** start of Page **

It enables the government to concentrate more on the essential State functions.
Privatization helps accelerate the pace of economic development as it attracts
more resources from the private sector for development.
It may result in better management of the enterprise.
Privatization may also encourage entrepreneurship.
Liberalization, Globalization & Privatization are the economic reforms aiming
towards the regulation of the basic activities related to opening new arenas,
providing better control & defining uniformity in operations across the world. It
helps the countries to achieve higher growth rates, employment & self reliance.

Distinguish between free trade and protection.

Distinguish between free trade and protection. Discuss the merits
and demerits of free trade vs. protection for a developing country like India.

Answer. External Sector Management refers to Policies adopted by a country with
reference exports and imports. It can be free trade policy or restricted trade policy. A
restricted trade policy seeks to maintain a system of trade restrictions with the objective
of protecting domestic economy from competition of foreign products. A free trade
policy involves complete absence of tariffs, quotas, exchange restrictions etc.
Thus, external sector management strongly influences the direction, trend and growth
of foreign trade of country. This is an important economic instrument, which can be
used by a, country, with suitable modifications from time to time, to achieve its longterm
objectives.?

** end of Page **
** start of Items **

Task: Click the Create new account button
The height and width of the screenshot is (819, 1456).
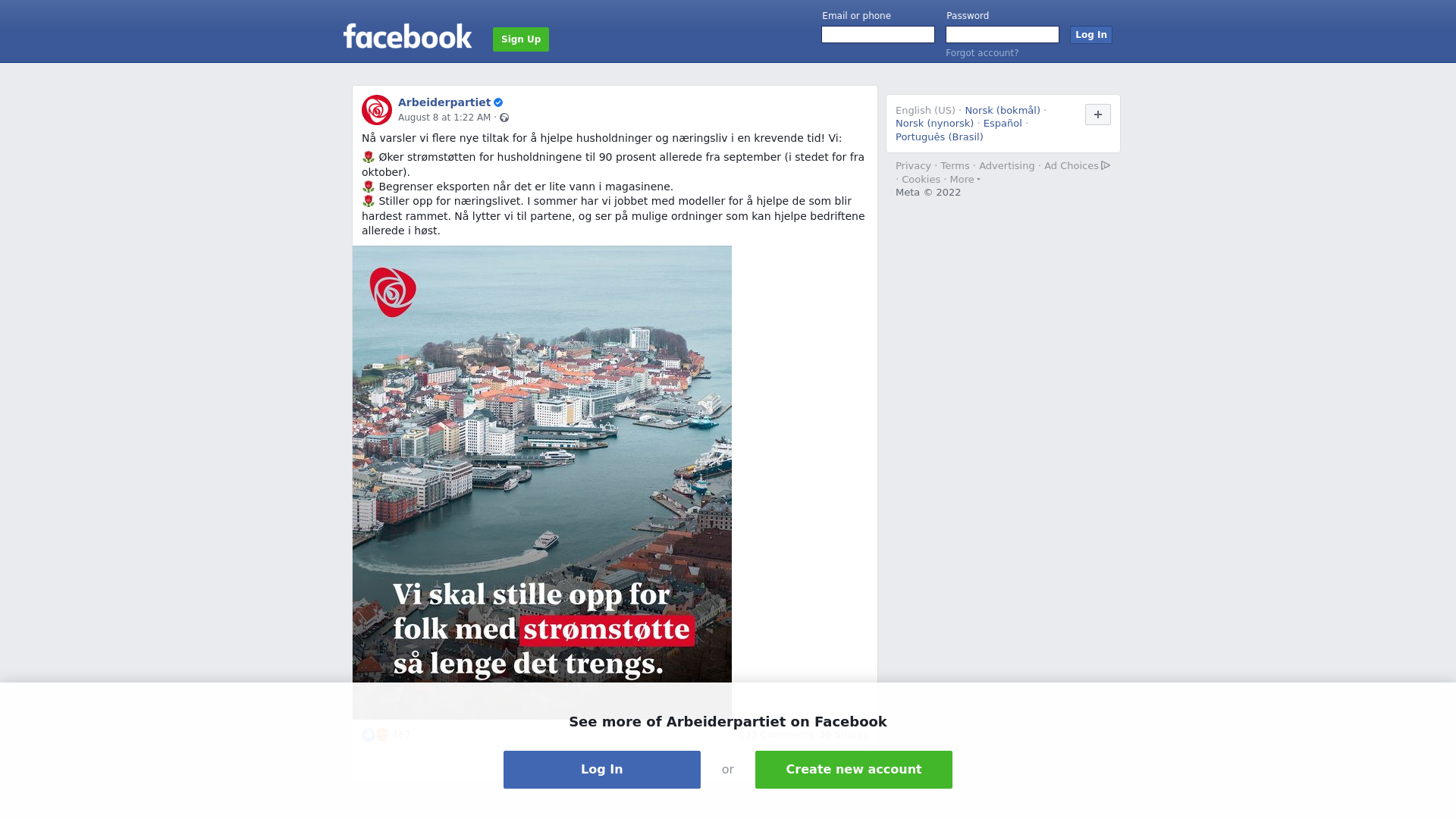Action: [x=854, y=770]
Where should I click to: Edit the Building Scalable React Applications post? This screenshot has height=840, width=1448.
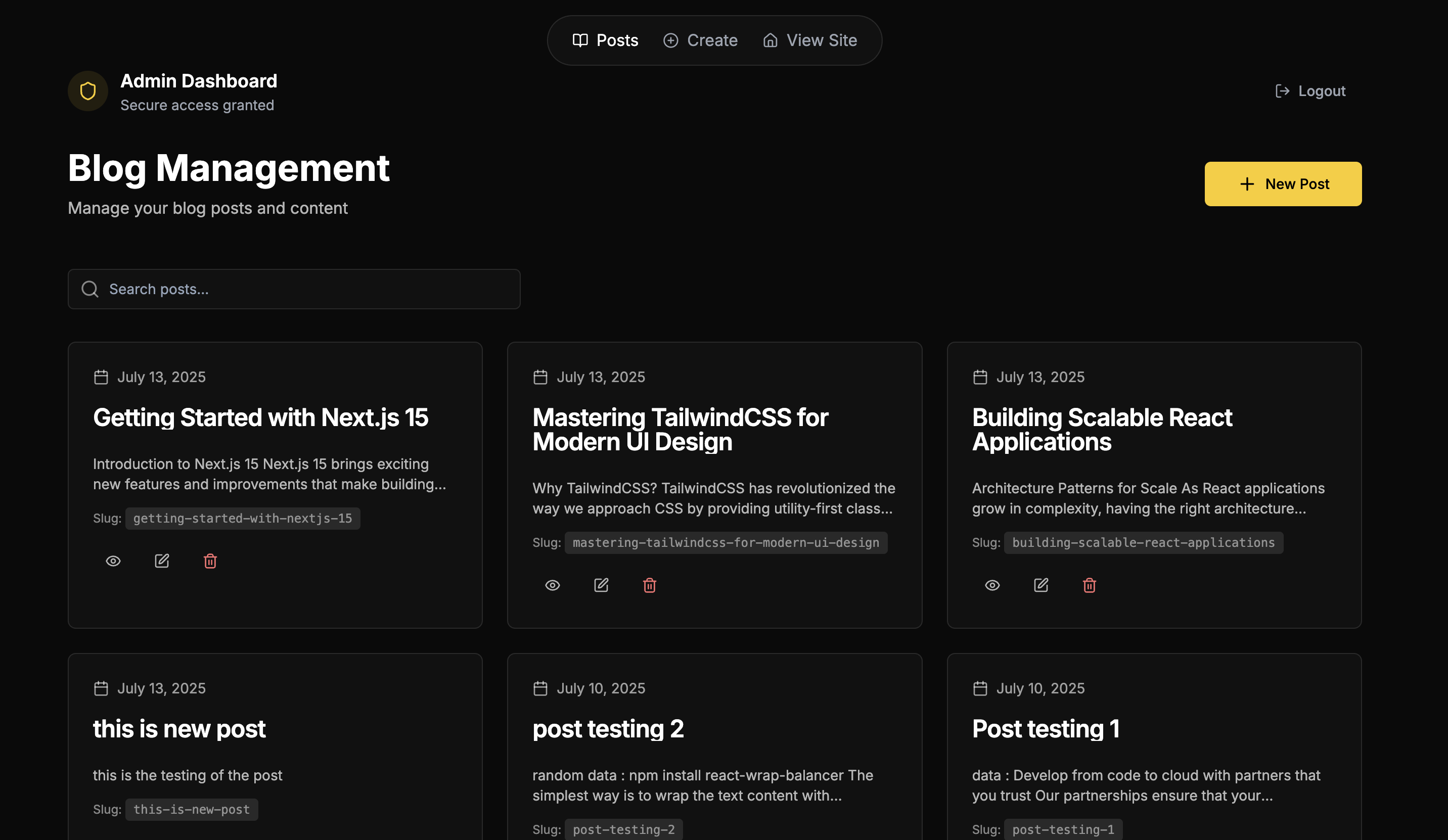pyautogui.click(x=1040, y=585)
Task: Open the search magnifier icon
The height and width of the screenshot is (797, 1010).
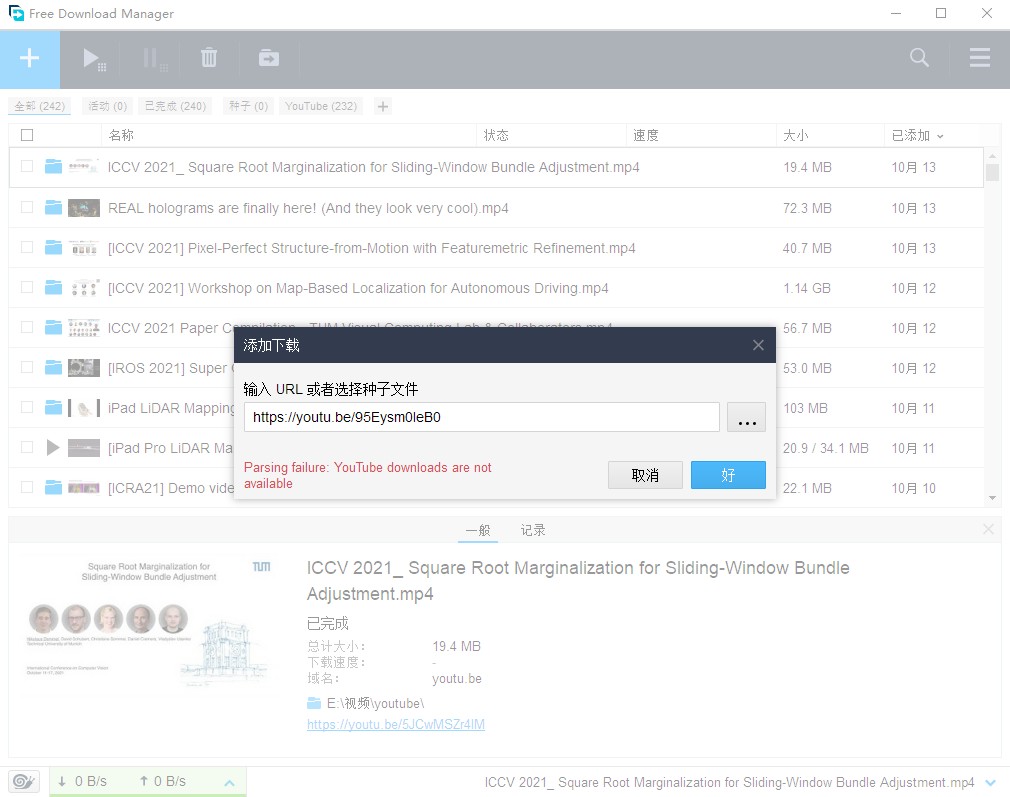Action: click(919, 58)
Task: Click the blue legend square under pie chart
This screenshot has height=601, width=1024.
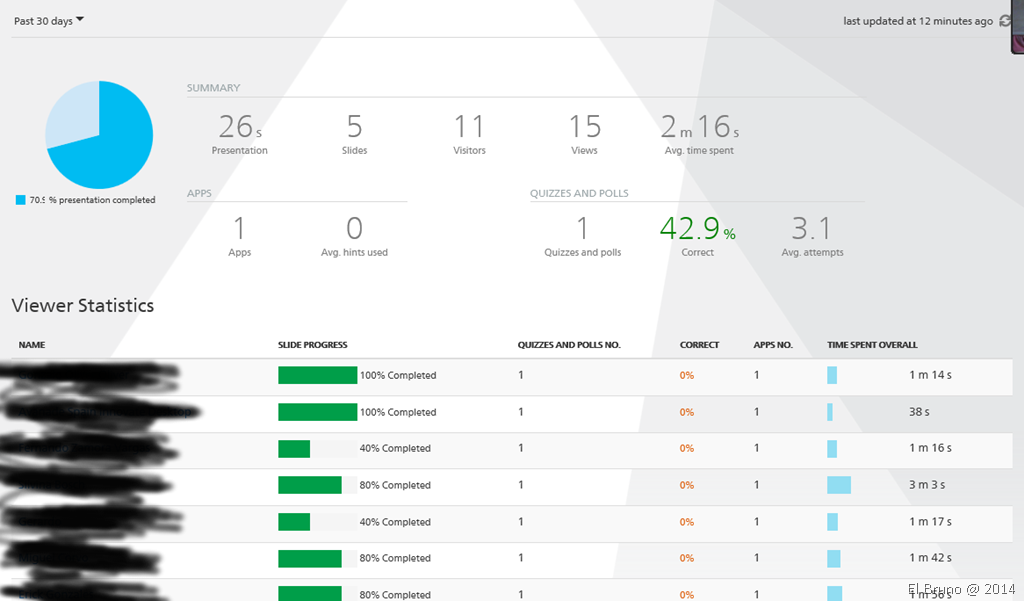Action: click(20, 200)
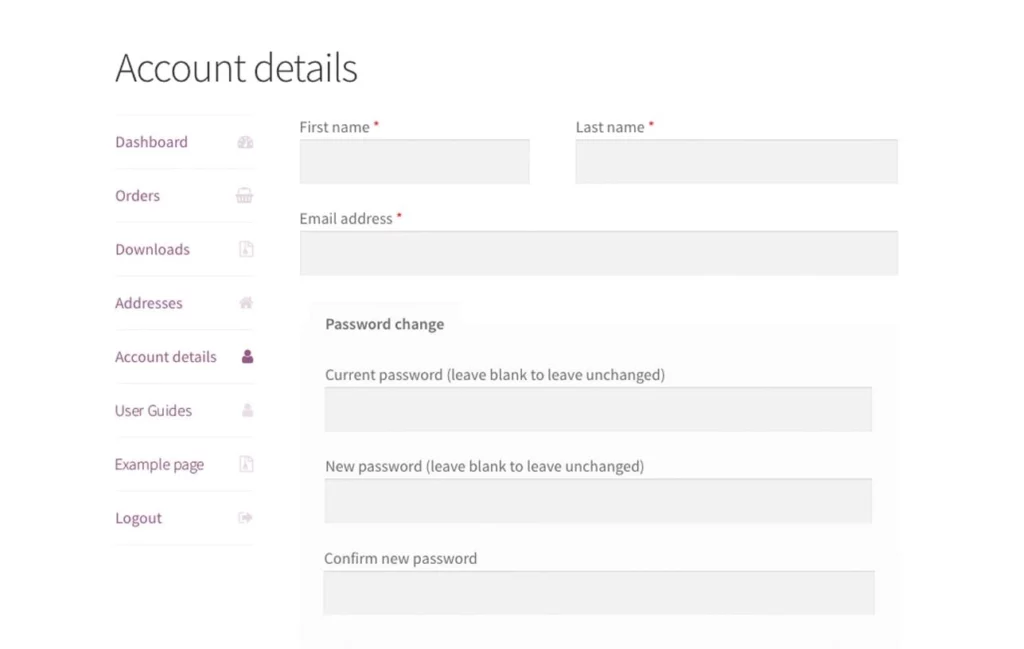The image size is (1024, 649).
Task: Navigate to the Downloads section
Action: click(x=152, y=249)
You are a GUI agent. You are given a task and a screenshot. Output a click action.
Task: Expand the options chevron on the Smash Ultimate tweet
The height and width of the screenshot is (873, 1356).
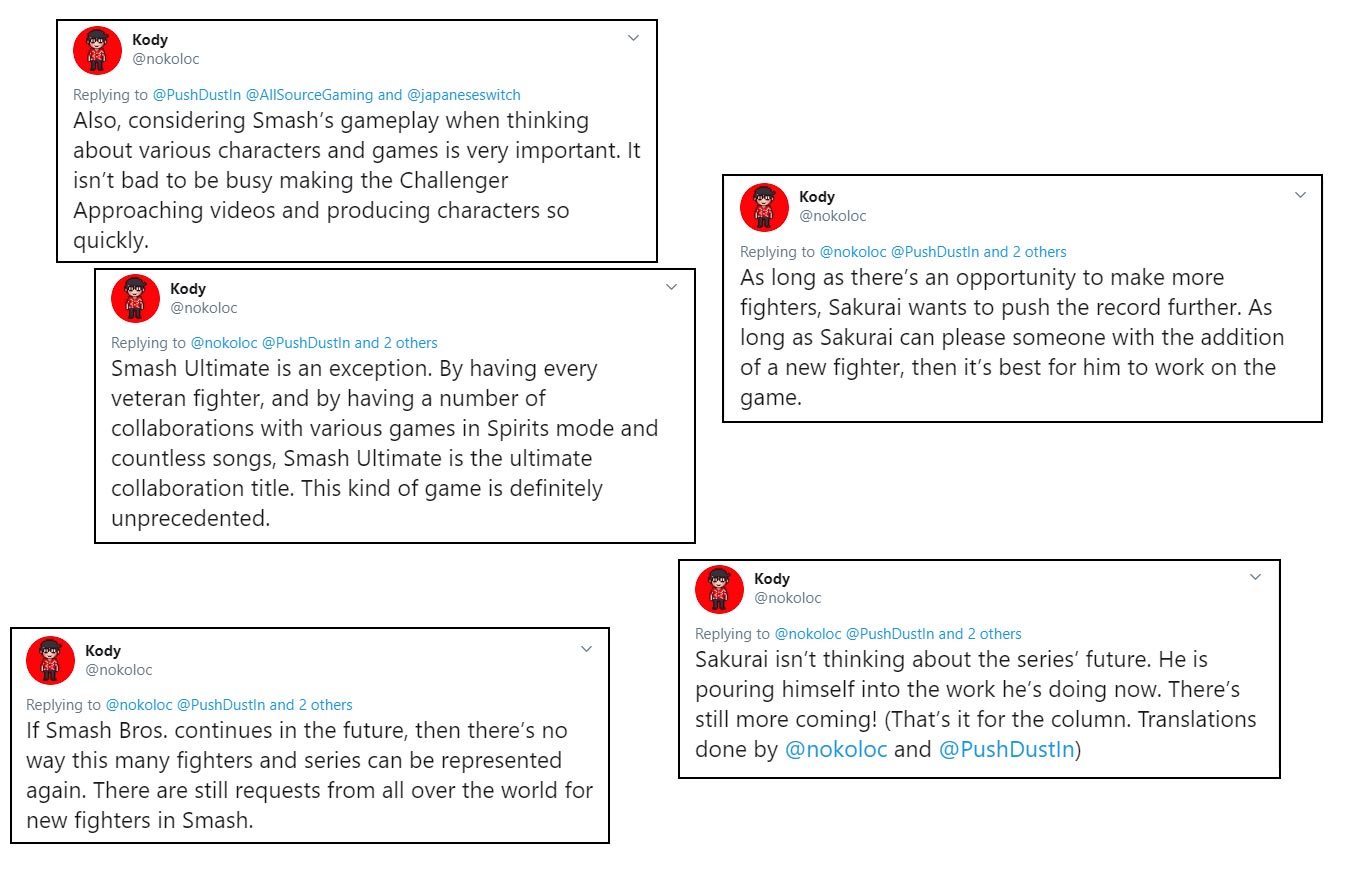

** end of Items **

- **Task instructions**
Decide whether each statement below agrees with the passage on privatization and trade, answering yes or no and quoting the words of the passage that settle it.
1. Under a free trade policy there are no tariffs, quotas or exchange restrictions.
2. Privatization is said to discourage entrepreneurship.
3. A restricted trade policy aims to shield the domestic economy from competition by foreign products.

- **Expected answer**
1. Yes: "A free trade policy involves complete absence of tariffs, quotas, exchange restrictions etc."
2. No: "Privatization may also encourage entrepreneurship."
3. Yes: "with the objective of protecting domestic economy from competition of foreign products"